New Features for Query ProcessingNew Features for Query Processing
The query processor is one of the most important database system components that influence the management of large databases. SQL Server 7.0's focus is on new techniques for maximizing your query performance.
June 30, 1999
SQL Server 7.0 maximizes query performance
Besides ease of use and scalability, one of SQL Server 7.0's key features is that it fulfills the role of an enterprise database system. Although people have used SQL Server 6.0 and 6.5 as an enterprisewide data management system for a long time, SQL Server 7.0 shows great improvements in this area and is much more competitive in the large database/data warehouse market. The query processor is one of the most important database system components that influence the management of large databases. Microsoft has significantly improved the SQL Server 7.0 query processor in three areas: indexes, join techniques, and disk access. Also Microsoft added new features to the Query Analyzer (formerly ISQL/w). But before we describe these improvements and new features, you need to know what the query processor does.
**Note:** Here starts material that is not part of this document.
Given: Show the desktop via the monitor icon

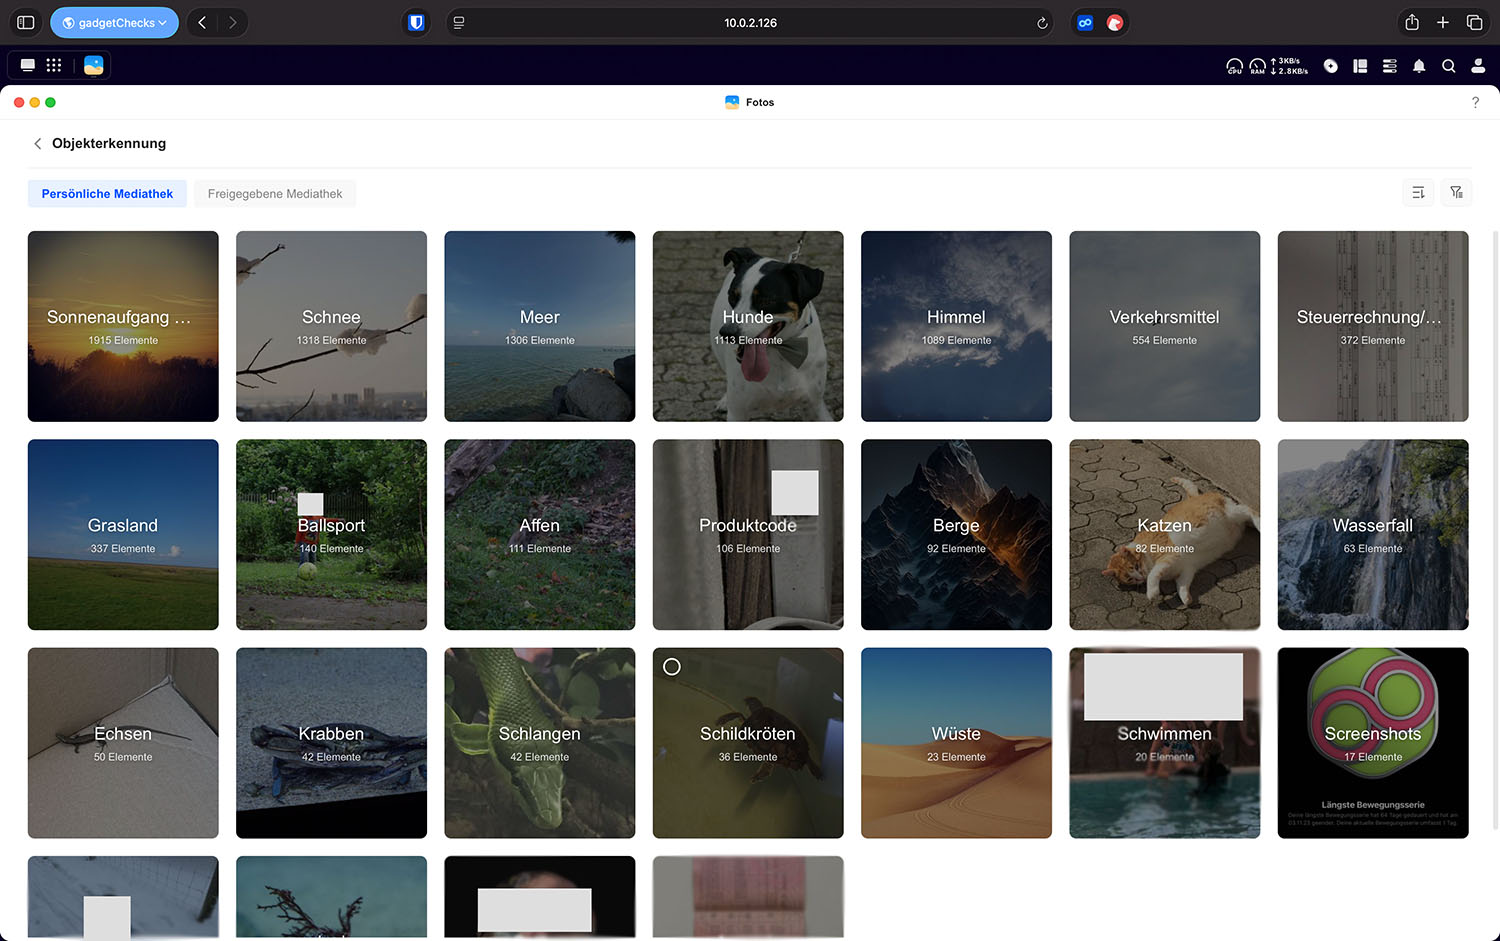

What the Query Processor Does
The query processor has two main tasks: query optimization and query execution. Query optimization is the process of choosing the best solution for query execution. Often there are several different ways to perform a query, all leading to the same correct result. The job of the query processor is to create one or more access plans for a given query. If several possible solutions exist that give the correct query result, the query processor must select the optimal access plan for the query. For instance, if an index exists that you can use for a given query, the query optimizer chooses between a table scan and an index access. A table scan involves sequential data access, in which the system fetches each row according to its physical memory location; index access is direct access, in which the system fetches each row using additional structures built for the given index. For a small number of selected rows, an index scan is more effective than a table scan, because the index scan fetches each row directly and therefore quickly. However, the table scan is superior to the index scan for queries with a large number of selected rows, because a table scan reads pages of large memory units only once (instead of separately accessing each row that satisfies the selection criteria). The general tasks of the optimizer are maintaining statistics about the volume of data, choosing the indexes for the query, and (in the case of a query containing a join operation), deciding the appropriate table-join order.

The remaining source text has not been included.